How To Set Up Alerts with DigitalOcean Monitoring
DigitalOcean Monitoring provides visibility into resource usage across your infrastructure through a variety of metrics. Alert policies allow you to configure customized thresholds for individual resources in order to define healthy usage. Notifications are sent out to let you know when usage exceeds the threshold so that you can respond to changes quickly.
In this guide, we will walk through how to set up alert policies and configure notifications for your DigitalOcean Droplets.
Configure the Target Droplets
Like other DigitalOcean Monitoring functionalities, the alert policies and notifications feature relies on information provided by the DigitalOcean Agent: a small, open-source program that gathers metrics. Before setting up alert policies, the Agent must be installed on each of the participating Droplets.
In this guide, we will be using an Ubuntu 16.04 Droplet to demonstrate how to configure alerting policies and notifications. To quickly get the Agent up and running on the Droplet, follow the instructions below. If you would like additional instructions, our "How To Install and Use the DigitalOcean Agent for Monitoring" article provides more in-depth information about the Agent and a more complete walkthrough.
For new Droplets, the Agent can be installed during the creation process by selecting Monitoring under the Select additional options section of the create page.
For existing Droplets, the Agent can be installed by logging into the Droplet and typing:
- curl -sSL https://agent.digitalocean.com/install.sh | sh
Once the DigitalOcean Agent is installed on your Droplet, configure a
sudo user for administrative purposes. You can follow our initial server setup guide for Ubuntu 16.04 to create an administrative user.
When you are ready to continue, visit the DigitalOcean control panel.
Create an Alert Policy
Once the Agent has been installed on your Droplets, you can begin creating alert policies. In the control panel, click Monitoring in the top menu:
On the page that follows, click on the Create alert policy button. If you don't currently have any alert policies in place, you will see a welcome screen with the button in the center:
If you have active alert policies, the button will be on the right-hand side:
You will be taken to the alert policy creation page.
Choosing a Metric and Setting a Threshold
Each alert policy is composed of a metric, a threshold, and an alert interval. These can be configured within the Select metric & set threshold section.
The first step in defining an alerting policy is to choose the resource you wish to create a policy around. The following metrics are supported:
- CPU: The percentage of total CPU used on the Droplet, out of 100%
- Bandwidth — Inbound: The amount of incoming traffic to the Droplet, in MBps
- Bandwidth — Outbound: The amount of outgoing traffic from the Droplet, in MBps
- Disk — Read: The read activity for the Droplet's disks, in MB/s
- Disk — Read: The write activity for the Droplet's disks, in MB/s
- Memory Utilization: The percentage of total memory being used, out of 100%
- Disk Utilization: The percentage of total storage (including attached block storage) being used, out of 100%
Additional information about each metric can be found in our "Glossary of DigitalOcean Metrics and Terminology".

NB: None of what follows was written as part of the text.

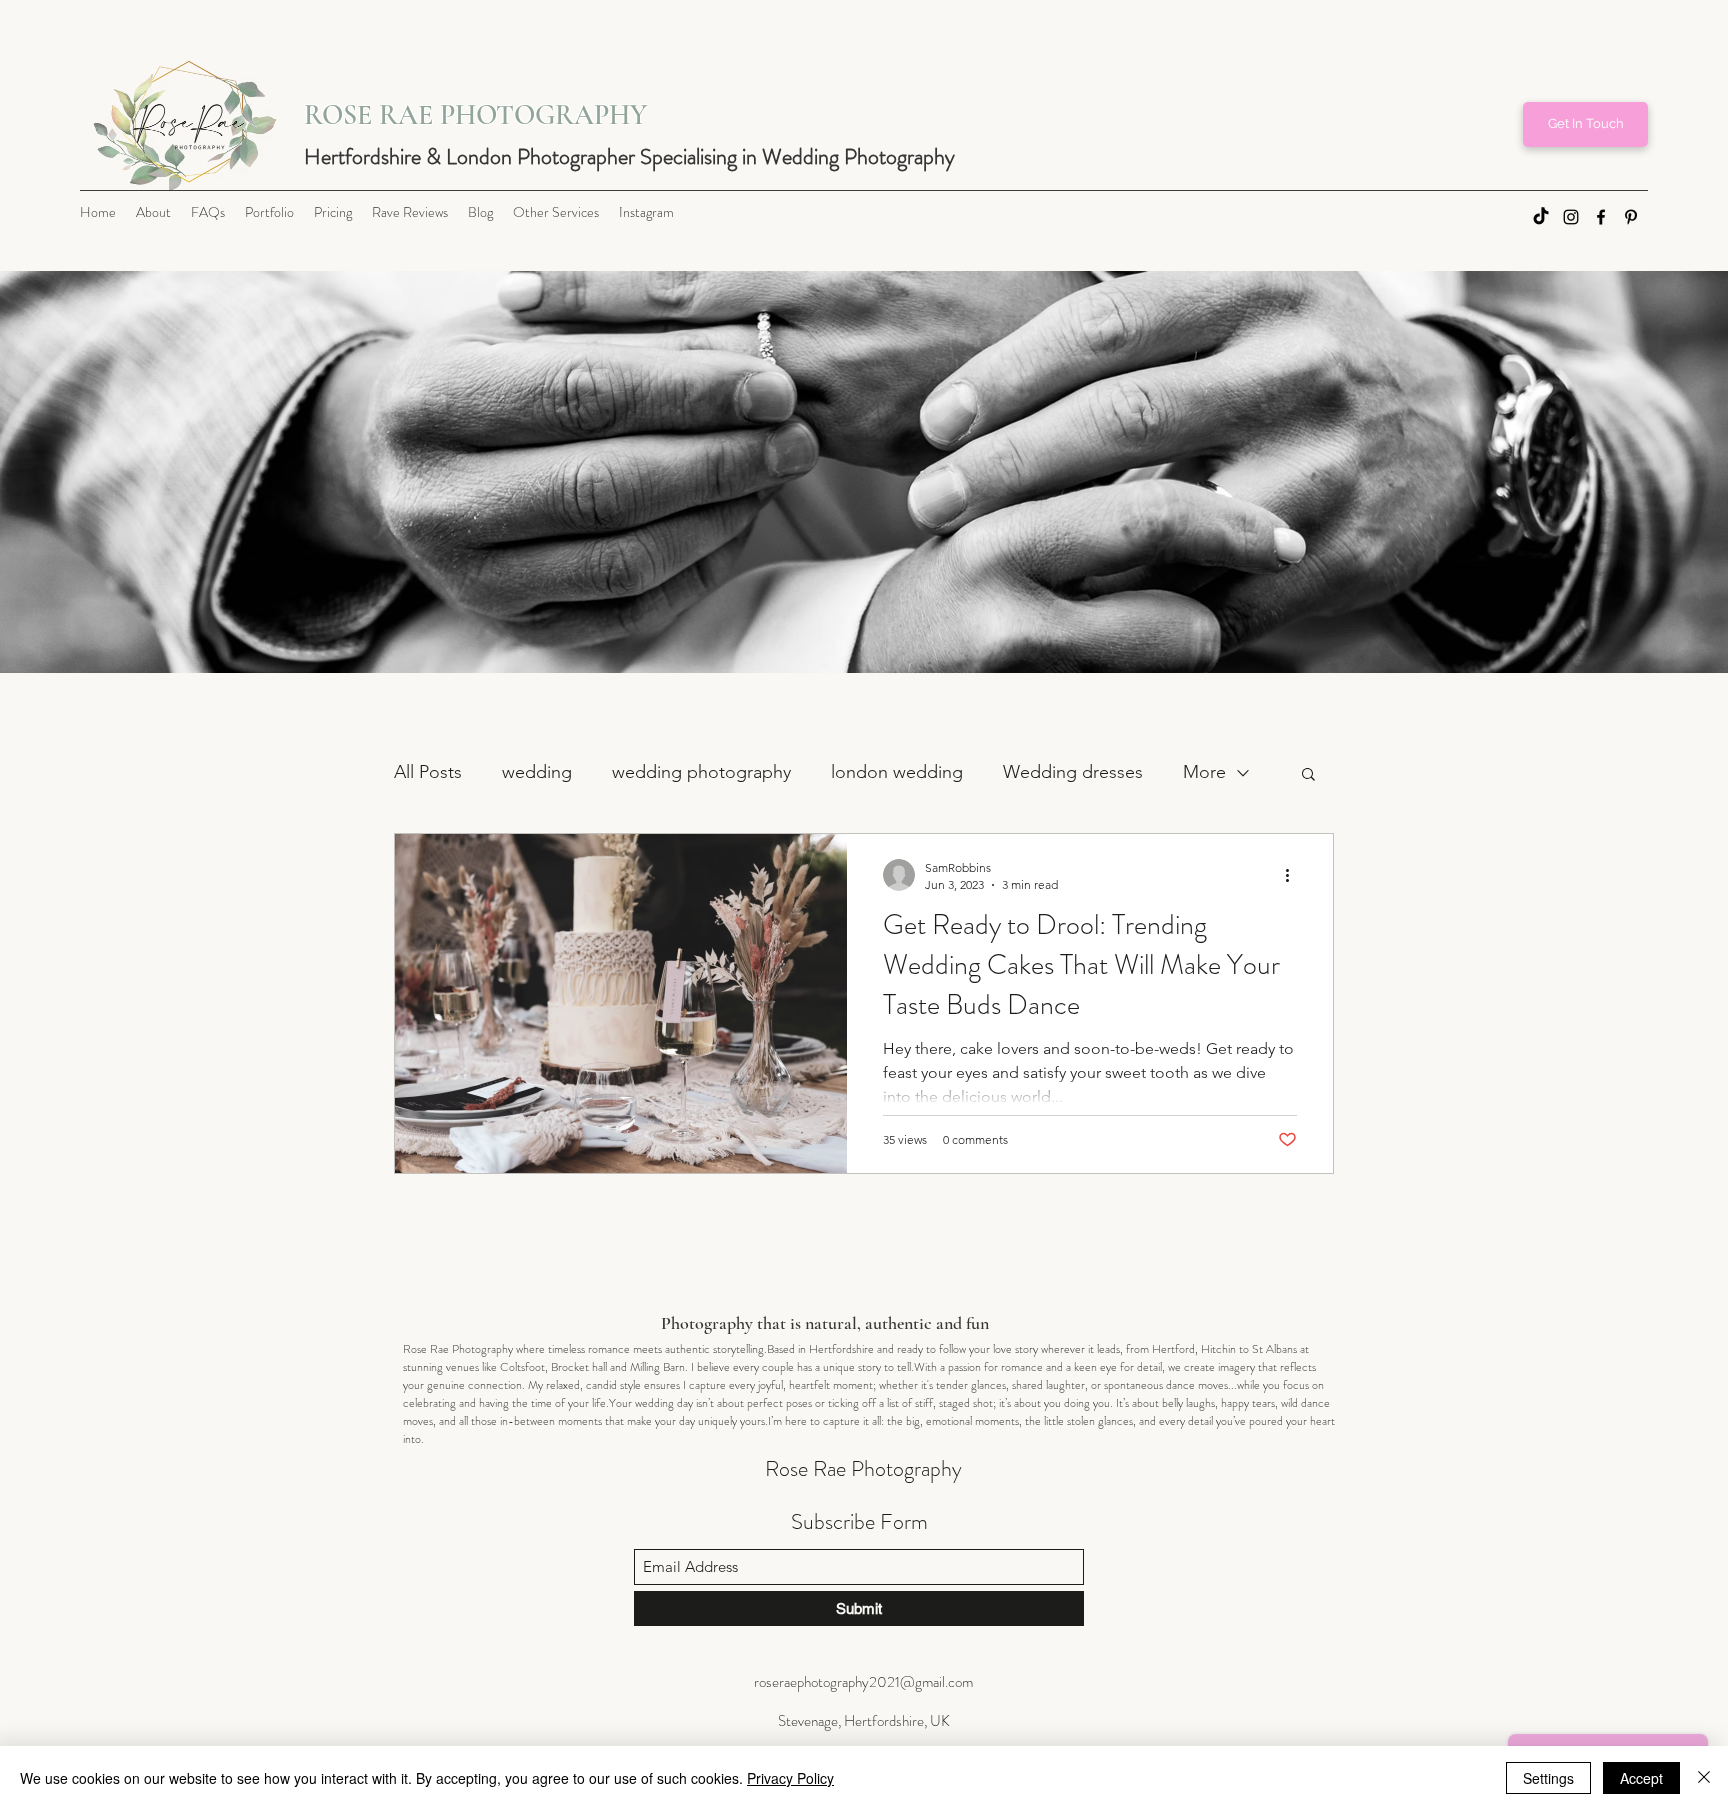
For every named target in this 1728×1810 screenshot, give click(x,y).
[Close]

Select a metric you'd like to configure an alert policy around. For this guide, we'll select CPU:
In the next field, choose whether you want to receive an alert when the resource utilization is above or is below the threshold we will set. In most scenarios, alerting when usage climbs above the threshold is the more helpful option, since high usage tells us that the current resources may no longer be sufficient. For this reason, we will choose is above for our policy:
Next, set the actual threshold value for triggering an alert. This will be a specific value or a percentage, depending on the metric you selected. Since for this example we are creating a CPU alert policy, this will be a percentage.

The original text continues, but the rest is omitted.